The agency group is positioning AI at the heart of this new strategy, delivering “fully integrated, AI-enabled solutions” for its clients across North America, Latin America, EMEA and APAC.
“Central to this strategy is a new mission: to be the trusted growth partner for the world’s leading brands, helping them navigate change, capture opportunity and deliver growth, while transforming their business in a dynamic, complex environment,” the company said in the announcement.
A rigorous reallocation of resources
WPP broke down the plan into three annual phases. Phase 1 (Stabilise) will take place this year, with the aim of prioritising stabilisation of net new business performance and client retention. In 2026 the company expects continued subdued growth, while looking longer-term, the firm is targeting £500 million of annual savings by 2028, at a cost of £400 million over two years.
Phase 2 (Build) will see WPP implement “a more effective operating model” in 2027, in order to deliver a fully integrated offer spanning media, creative, production and enterprise solutions. The company is targeting a return to organic growth during the course of 2027, through “rigorous reallocation” of resources.
Phase 3 (Accelerate) is planned for 2028 and beyond, aiming to become a “simpler, lower-cost, AI-enabled business” that demonstrates accelerated growth.
“The plan focuses on stabilising the business in 2026, building momentum in 2027, and delivering accelerated, high-quality growth from 2028, supported by £500 million of gross annualised cost savings and portfolio rationalisation to unlock value,” according to the company.
The cost savings are expected to include further job cuts, following considerable redundancies last year. The company revealed that total headcount was 98,655 in December 2025, compared with 108,044 in December 2024. It is worth noting that WPP is not the only agency group planning layoffs this year; on Monday, Omnicom doubled its cost-saving target to $1.5 billion over the next 30 months, with $1 billion of these savings coming through the elimination of duplicative roles in the aftermath of its merger with IPG.
Open for business
The results follow a tough year for WPP, with revenue less pass-through costs of £10,176 million in 2025, down 10.4 percent compared with 2024 on a reported basis. The business suffered a series of significant client losses, with Mars and Coca-Cola’s US business being snapped up by Publicis. According to Mediasense data, Publicis won 1,458 pitches last year, dwarfing WPP’s 672 wins. That said, WPP did win more pitches than Omnicom, though the US group leapfrogs WPP’s client wins when combined with IPG, giving the combined entity 848 wins.
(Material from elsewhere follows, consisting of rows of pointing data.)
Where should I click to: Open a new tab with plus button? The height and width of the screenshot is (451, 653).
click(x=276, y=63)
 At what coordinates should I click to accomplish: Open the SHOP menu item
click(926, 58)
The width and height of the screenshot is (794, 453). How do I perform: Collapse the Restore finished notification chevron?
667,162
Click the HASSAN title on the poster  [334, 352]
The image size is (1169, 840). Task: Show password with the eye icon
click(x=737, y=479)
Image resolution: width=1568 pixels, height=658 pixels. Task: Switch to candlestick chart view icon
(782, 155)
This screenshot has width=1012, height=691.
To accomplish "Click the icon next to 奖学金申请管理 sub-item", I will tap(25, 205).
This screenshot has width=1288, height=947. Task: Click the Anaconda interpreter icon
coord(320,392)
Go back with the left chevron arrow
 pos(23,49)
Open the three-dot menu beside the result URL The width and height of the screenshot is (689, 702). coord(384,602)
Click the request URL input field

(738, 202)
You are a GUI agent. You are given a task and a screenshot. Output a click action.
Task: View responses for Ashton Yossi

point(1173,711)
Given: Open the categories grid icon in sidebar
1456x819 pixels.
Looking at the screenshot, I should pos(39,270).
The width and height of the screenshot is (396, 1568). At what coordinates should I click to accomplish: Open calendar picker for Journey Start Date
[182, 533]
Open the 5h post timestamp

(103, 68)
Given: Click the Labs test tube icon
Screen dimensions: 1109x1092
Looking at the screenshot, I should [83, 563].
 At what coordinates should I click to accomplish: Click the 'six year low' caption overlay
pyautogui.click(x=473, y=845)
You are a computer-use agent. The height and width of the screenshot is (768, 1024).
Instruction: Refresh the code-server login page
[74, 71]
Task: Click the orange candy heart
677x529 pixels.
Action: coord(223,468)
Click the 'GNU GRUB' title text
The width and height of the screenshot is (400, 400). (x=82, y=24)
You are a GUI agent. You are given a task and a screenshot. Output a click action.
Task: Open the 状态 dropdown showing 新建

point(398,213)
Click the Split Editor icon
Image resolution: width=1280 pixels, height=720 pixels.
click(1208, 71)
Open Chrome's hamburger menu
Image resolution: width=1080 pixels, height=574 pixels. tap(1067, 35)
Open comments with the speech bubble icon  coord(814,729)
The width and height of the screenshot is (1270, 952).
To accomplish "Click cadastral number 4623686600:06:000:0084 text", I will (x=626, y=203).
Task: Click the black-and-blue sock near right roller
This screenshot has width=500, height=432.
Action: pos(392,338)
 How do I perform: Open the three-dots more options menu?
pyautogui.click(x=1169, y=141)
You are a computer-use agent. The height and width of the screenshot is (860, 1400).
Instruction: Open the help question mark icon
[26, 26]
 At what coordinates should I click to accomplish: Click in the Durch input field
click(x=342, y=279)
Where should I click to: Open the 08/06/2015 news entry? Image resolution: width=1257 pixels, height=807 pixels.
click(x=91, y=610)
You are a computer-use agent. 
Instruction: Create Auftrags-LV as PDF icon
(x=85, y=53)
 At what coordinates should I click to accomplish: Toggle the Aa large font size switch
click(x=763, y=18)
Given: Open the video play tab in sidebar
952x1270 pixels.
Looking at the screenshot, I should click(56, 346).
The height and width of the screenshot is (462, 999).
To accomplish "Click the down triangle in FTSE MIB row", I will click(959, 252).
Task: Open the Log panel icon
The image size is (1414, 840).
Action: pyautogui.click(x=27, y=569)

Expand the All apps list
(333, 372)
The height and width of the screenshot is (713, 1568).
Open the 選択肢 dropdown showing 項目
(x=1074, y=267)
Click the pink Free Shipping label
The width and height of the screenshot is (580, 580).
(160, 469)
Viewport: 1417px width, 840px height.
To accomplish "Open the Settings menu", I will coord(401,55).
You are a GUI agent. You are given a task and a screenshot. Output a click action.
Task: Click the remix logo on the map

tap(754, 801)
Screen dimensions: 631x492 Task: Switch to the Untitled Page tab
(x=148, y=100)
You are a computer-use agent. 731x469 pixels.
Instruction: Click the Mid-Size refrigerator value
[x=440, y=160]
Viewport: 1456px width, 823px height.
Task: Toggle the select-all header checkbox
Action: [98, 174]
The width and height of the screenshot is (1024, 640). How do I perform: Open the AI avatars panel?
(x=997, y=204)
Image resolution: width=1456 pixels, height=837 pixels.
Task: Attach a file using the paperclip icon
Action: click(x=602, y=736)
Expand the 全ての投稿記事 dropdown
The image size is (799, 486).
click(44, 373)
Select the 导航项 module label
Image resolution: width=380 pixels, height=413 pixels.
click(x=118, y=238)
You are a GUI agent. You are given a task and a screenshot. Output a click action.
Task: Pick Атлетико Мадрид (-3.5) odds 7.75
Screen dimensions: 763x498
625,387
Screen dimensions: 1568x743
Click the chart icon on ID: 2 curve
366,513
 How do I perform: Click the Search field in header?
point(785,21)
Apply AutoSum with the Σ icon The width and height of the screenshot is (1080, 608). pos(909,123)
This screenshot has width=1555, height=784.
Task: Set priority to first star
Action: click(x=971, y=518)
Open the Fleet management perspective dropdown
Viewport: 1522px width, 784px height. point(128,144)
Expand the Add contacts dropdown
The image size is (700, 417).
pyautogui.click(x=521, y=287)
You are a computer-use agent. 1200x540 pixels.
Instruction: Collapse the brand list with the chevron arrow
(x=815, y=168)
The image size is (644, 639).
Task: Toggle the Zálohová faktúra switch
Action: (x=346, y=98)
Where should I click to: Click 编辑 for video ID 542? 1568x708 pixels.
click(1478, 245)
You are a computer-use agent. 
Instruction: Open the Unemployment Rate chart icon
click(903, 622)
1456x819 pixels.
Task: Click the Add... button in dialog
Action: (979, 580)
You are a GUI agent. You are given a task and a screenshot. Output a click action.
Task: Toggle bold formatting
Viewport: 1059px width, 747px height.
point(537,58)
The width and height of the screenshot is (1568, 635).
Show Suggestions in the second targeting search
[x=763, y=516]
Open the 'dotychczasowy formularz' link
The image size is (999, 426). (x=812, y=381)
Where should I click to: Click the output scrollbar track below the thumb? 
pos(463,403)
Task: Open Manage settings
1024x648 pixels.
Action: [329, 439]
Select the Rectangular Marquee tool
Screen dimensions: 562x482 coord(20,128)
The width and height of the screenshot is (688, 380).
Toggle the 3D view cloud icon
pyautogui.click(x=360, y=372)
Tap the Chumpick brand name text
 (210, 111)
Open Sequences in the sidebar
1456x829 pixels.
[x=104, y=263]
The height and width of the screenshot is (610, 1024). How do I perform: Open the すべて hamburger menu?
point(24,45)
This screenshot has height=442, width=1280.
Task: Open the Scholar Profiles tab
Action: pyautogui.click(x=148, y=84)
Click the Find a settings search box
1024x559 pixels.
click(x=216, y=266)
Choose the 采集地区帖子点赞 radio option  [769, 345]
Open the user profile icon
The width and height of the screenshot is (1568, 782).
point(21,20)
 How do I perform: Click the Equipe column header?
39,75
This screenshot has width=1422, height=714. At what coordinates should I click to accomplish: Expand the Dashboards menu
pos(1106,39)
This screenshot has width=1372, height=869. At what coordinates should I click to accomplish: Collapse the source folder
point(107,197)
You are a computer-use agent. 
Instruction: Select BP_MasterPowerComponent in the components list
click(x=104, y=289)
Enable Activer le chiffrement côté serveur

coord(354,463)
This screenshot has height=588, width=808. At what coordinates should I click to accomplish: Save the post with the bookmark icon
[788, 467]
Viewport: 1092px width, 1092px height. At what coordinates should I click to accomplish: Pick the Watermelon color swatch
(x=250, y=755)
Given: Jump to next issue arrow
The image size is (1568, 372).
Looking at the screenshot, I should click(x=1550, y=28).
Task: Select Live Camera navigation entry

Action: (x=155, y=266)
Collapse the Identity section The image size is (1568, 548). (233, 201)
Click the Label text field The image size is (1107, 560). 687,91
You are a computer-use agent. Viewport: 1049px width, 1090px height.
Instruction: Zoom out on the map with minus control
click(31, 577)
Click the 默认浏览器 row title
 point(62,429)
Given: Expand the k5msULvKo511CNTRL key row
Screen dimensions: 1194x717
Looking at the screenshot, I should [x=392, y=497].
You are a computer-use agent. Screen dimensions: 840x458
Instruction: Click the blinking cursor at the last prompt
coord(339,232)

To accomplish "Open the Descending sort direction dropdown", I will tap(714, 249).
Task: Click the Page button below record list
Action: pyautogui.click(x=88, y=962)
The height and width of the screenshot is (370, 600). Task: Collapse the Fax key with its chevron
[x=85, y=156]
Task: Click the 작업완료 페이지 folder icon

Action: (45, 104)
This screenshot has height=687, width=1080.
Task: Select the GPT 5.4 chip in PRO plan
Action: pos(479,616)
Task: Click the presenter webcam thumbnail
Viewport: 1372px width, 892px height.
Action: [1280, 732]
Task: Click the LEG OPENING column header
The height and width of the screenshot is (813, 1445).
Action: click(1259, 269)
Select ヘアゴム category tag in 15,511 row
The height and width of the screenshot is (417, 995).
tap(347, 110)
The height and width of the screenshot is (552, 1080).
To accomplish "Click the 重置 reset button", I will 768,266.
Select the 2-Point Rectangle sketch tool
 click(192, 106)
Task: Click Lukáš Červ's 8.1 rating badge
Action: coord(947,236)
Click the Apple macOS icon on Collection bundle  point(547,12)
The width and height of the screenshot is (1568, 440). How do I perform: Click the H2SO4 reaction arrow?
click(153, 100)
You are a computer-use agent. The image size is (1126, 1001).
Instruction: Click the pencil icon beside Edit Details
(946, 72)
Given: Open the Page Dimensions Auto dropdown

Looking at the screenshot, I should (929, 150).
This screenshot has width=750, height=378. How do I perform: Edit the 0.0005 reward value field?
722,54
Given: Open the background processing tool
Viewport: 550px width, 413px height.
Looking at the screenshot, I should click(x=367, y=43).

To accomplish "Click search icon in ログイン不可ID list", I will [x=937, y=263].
But WPP’s stock market performance has been more worrying for the business. WPP’s share price has fallen 60 percent over the past year, signalling concerns around AI’s disruption to the agency model, alongside the company’s recent performance.
Speaking on a call this morning to explain the new strategy, CEO Cindy Rose acknowledged that “recent years have been disappointing from a shareholder perspective.” Rose also highlighted feedback the firm had received from clients, who pointed to complexities in the agency stucture that ultimately harmed the group’s media business.
“We were siloed, we were hard to navigate, we haven’t been intentional enough about evolving our integrated proposition to adapt to the changing needs of our clients,” said Rose. “It’s taken us too long to land our data proposition, and our media business has suffered as a result. The good news, from my perspective, is that all of these issues are fixable, [and] we’ve already started to do so.”
The CEO placed WPP Open, the company’s AI-powered marketing platform, at the heart of the new strategy. Last month, WPP launched Agent Hub on the platform, a curated set of “Super Agents” designed to work across client briefs. Rose said that AI disruption is not a “fleeting trend”, but an unstoppable force driving “a complete metamorphosis of the commercial ecosystem.”
“In this perpetually changing environment, clients don’t need more traditional marketing agencies,” she added. “What they need is a new playbook for growth and a trusted partner who can help them build it and operationalise it, a partner that operates as an intelligent orchestration layer across creativity, media, commerce, data and tech, who fuses technical expertise with breakthrough creative thinking into one cohesive approach to modern brand-building.”